The utility company placed a similar call for last week’s windstorm that severed power to roughly 50,000 homes and businesses statewide, and more than 500 contract workers from Mississippi and Louisiana answered, Graham said. Only about one in 10 of those contractors was available for the next job - the same one that beckoned Hunter.

“I got most of Christmas in yesterday,” Hunter said Wednesday. “I was in Texarkana visiting my in-laws when I got the call last night.”

Hunter said he was scheduled for vacation until the New Year.

“Right now, anybody ... if they’re on vacation and they work for Entergy, they’ve been called in,” Graham said.

Heavy ice accumulation accounted for a good part of the damage, mostly in Pulaski and Garland counties, Graham said.

“Dozens of [circuit] breakers are frozen from the ice,” she said. “There’s ice clinging on wire, trees falling into the wires ... broken poles.”

But, Graham said, utility companies haven’t seen the worst yet.

“With an ice storm, frequently we’ll get people back on today,” she said. “But after it freezes and starts melting again tomorrow, that melt will then loosen up the trees andlimbs into the wires.”

While some crews began damage assessments Wednesday, others worked to find food and housing for the contract workers, which proved difficult as area hotels filled up with stranded motorists and restaurants remained closed for the holidays.

“It’s all kind of happening in harmony,” Graham said. “We want to make sure that when the teams come in, all they need to do is work a 16-hour day.”

But Wednesday served mostly as a planning day as Hunter and other Entergy workers awaited the arrival of the contract workers.

Kay Williams, who maintains data for Entergy’s Searcy office, spent Christmas night and Wednesday dispatching scouts and linemen to power failures.

Entergy has hit a few snags, Williams said, as the utility did not have any trucks with fourwheel drive in the city, and ice- and snow-weighted trees continued to crack throughout the day, keeping 8,000 homes and businesses in Searcy without power.

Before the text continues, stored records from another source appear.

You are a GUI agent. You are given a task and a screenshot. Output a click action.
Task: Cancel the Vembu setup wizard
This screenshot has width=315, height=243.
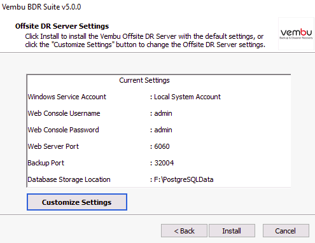[286, 231]
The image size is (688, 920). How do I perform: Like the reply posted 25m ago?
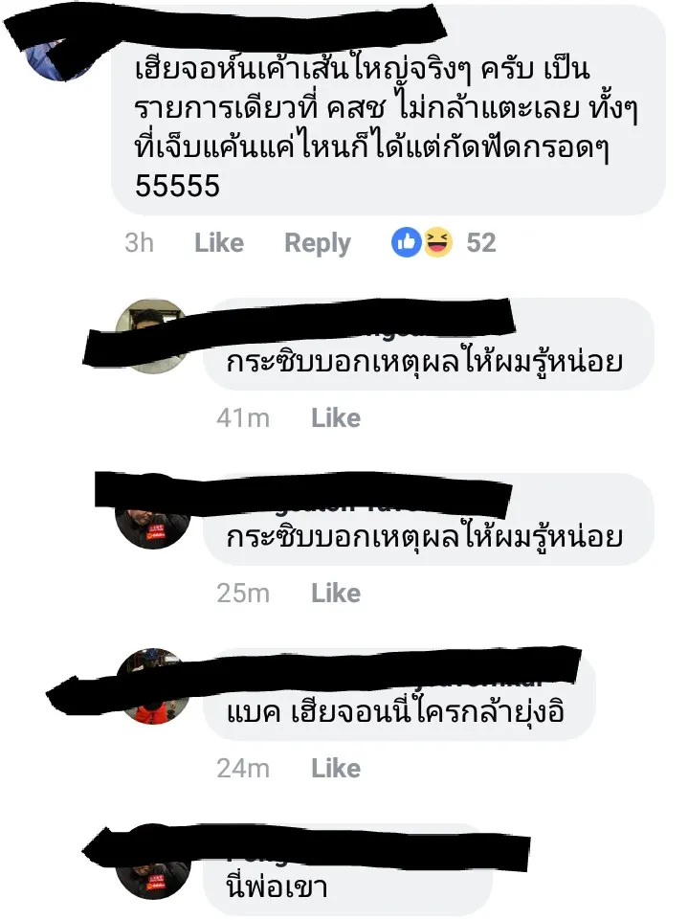[x=336, y=594]
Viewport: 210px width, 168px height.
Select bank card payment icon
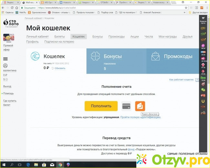coord(126,106)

Entergy officials are hoping to restore power to up to 80 percent of Searcy-area customers by this evening, and once it’s all restored, they’ll relocate the utility workers stationed there, Williams said.

“It’s just going to take time and man-hours,” she said.

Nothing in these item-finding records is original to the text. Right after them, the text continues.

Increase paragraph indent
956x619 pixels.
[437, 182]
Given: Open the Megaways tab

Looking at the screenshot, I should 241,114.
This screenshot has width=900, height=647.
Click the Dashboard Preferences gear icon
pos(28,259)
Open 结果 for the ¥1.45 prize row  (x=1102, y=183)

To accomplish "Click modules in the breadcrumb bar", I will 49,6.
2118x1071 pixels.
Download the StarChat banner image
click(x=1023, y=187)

The roles were reversed for some Entergy workers who went east a few months ago to help out in the wake of superstorm Sandy, Hunter said.

“There’s always a warm reception for assisting utilities,” he said. “They [customers] look at host companies as not getting the power restored. What they don’t understand is the host utility’s job is to make sure we get in the right places to get everything scouted.”

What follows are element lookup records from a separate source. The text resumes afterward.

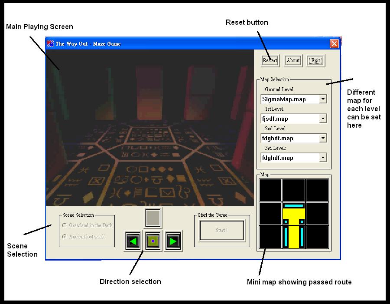Image resolution: width=390 pixels, height=304 pixels.
Task: Click the maze game title bar icon
Action: (50, 43)
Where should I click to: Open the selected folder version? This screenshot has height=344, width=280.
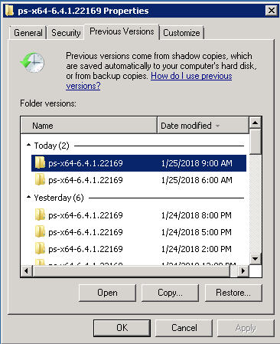(x=107, y=293)
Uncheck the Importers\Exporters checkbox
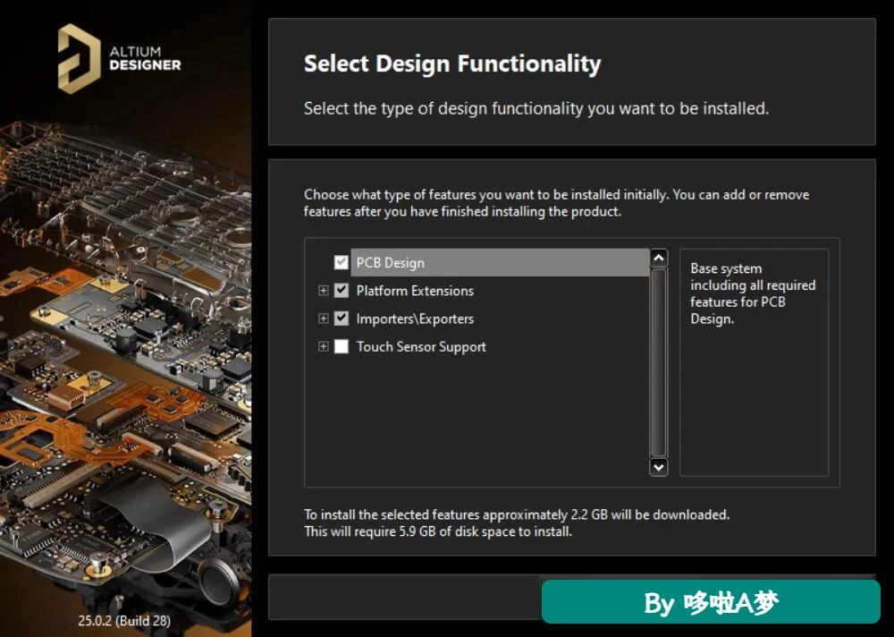This screenshot has width=894, height=637. 341,319
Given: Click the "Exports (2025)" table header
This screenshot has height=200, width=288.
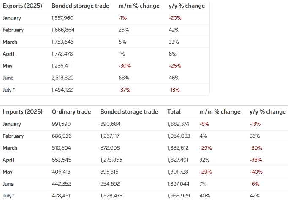Looking at the screenshot, I should (22, 6).
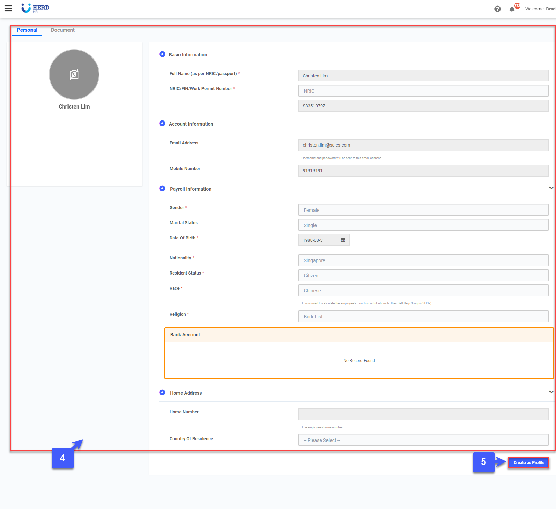
Task: Click the Create as Profile button
Action: 528,462
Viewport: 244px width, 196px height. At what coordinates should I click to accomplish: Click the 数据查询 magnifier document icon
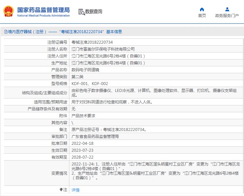(81, 12)
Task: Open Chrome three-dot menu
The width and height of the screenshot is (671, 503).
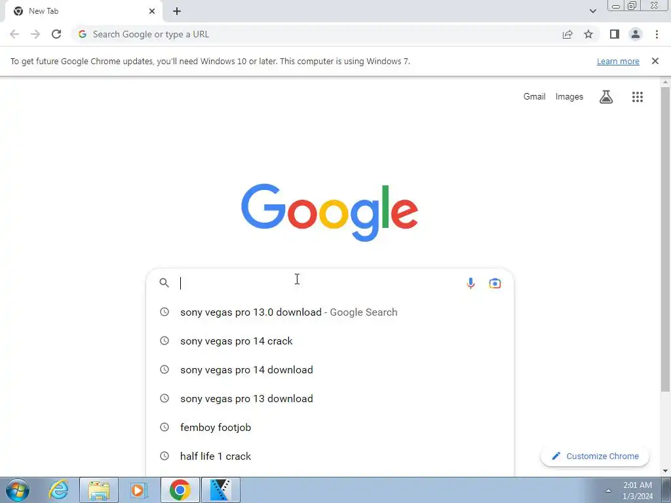Action: [x=657, y=34]
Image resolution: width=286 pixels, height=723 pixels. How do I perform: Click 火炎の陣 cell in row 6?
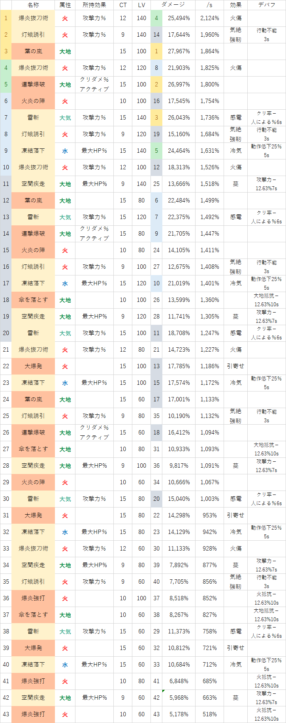click(33, 101)
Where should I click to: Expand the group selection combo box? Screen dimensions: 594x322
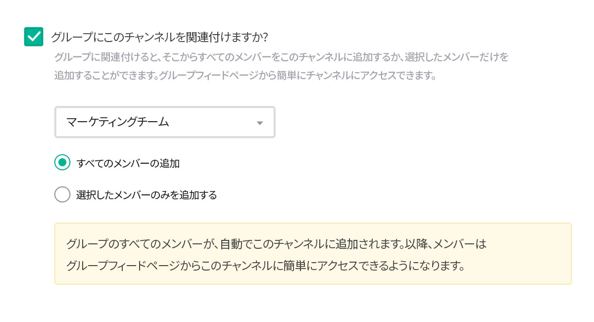[x=165, y=122]
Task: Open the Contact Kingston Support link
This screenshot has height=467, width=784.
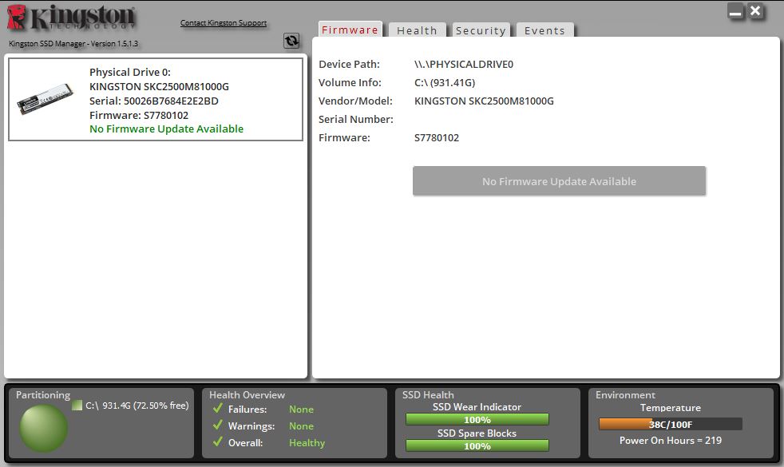Action: pyautogui.click(x=224, y=23)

Hunter managed a team of linemen in Maryland, then in Newark, N.J., he said.

He led his crew to each work location and ensured they did their job safely, and he’s likely to do the same in the next few days, he said.

“My duty today was to get several of the clerks from Conway to Little Rock to what we call the ‘war room,’” Hunter said.

Reinforcements arrived Wednesday afternoon, and they’ll start receiving assignments to work today, Hunter said. He briefed the contract linemen in Conway, and some started work right away.

“Some of it [repairs] has started,” he said. “Our linemen are doing some switching to get what they can on.”